#### ACTIVITY
Copy the records below word for word, starting at the line that has "Describe the element at coordinates (240, 14)" and ending after the line that has "col-header-evaso: Evaso is".

#### DATA FOR THIS EXERCISE
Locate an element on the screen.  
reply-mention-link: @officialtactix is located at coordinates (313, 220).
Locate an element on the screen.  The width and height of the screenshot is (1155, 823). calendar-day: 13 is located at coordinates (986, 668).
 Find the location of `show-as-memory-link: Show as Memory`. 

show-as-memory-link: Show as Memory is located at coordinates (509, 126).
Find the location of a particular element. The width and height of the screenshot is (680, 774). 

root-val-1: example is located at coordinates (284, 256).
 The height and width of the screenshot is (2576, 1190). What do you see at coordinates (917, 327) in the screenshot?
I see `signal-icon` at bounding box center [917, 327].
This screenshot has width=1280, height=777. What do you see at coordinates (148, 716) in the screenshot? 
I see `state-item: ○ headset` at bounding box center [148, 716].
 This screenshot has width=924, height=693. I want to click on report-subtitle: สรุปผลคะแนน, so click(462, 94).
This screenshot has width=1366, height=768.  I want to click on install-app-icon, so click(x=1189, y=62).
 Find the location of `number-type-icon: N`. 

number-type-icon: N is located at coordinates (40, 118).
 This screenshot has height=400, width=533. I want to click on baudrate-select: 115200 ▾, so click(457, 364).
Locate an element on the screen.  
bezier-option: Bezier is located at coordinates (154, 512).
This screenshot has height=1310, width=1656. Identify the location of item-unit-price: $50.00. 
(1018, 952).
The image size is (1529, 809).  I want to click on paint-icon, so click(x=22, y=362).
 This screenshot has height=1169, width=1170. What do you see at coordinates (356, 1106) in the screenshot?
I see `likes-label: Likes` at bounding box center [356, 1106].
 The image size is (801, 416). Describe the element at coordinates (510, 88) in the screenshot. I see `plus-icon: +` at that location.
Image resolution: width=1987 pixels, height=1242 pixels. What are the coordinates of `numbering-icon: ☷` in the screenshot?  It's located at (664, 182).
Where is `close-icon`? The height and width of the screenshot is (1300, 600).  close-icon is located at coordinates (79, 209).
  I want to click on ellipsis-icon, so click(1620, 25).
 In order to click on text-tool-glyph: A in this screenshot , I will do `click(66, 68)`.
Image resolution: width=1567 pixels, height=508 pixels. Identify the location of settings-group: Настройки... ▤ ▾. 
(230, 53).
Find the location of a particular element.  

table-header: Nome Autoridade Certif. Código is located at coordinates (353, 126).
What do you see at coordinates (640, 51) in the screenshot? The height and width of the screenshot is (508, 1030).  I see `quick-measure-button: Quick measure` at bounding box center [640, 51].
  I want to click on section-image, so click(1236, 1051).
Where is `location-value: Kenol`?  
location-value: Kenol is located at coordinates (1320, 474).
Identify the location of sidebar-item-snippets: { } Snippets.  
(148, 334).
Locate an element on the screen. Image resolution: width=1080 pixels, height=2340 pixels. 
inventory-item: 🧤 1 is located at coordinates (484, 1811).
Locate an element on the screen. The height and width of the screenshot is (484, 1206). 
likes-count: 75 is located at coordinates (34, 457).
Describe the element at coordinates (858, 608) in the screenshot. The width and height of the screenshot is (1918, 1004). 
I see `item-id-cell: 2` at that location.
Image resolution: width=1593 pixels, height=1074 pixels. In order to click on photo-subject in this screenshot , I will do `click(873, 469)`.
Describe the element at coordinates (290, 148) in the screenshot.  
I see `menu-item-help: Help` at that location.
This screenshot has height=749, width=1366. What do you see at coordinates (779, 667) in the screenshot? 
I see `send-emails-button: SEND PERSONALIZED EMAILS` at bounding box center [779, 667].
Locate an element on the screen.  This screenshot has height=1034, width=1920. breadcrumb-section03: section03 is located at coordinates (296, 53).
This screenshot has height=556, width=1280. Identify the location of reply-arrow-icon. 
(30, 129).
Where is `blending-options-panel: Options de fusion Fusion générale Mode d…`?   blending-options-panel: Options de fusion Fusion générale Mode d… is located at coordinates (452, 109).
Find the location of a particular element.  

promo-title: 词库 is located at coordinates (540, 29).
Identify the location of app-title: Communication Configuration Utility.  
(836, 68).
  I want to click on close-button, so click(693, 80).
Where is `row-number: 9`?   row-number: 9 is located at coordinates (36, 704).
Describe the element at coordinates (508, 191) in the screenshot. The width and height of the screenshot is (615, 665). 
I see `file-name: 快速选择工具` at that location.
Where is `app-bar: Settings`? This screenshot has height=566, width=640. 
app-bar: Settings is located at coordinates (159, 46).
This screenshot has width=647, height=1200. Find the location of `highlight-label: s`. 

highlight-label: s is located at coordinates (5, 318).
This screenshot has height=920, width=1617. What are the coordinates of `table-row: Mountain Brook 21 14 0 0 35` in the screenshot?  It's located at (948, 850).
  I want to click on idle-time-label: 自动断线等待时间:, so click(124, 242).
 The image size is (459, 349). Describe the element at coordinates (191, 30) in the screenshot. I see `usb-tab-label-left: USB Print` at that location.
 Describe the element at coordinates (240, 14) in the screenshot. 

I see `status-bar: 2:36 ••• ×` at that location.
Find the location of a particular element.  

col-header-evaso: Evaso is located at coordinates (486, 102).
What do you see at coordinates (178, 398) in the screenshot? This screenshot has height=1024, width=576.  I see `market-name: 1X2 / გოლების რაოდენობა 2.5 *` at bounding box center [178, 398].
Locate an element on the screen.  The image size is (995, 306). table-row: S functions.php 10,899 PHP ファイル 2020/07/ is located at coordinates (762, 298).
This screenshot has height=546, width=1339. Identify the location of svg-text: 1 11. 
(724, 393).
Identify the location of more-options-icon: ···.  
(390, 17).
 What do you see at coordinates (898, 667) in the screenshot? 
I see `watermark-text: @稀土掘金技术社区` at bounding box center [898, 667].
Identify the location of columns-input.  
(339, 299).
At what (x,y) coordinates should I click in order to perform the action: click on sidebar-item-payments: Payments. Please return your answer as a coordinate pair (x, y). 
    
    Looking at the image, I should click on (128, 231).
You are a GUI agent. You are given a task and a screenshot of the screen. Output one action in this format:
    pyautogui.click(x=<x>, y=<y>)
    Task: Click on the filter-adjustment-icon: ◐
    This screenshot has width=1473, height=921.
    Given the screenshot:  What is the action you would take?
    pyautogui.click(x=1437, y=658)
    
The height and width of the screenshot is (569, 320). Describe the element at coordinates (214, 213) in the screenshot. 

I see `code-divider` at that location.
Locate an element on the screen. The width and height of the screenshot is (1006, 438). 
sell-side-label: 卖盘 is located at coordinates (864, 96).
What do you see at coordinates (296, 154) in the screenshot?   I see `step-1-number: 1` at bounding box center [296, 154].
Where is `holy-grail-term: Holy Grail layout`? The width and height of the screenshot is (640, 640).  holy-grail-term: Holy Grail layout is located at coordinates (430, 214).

#### PROBLEM SOLUTION
 Describe the element at coordinates (240, 14) in the screenshot. 

I see `status-bar: 2:36 ••• ×` at that location.
Find the location of a particular element.  

col-header-evaso: Evaso is located at coordinates (486, 102).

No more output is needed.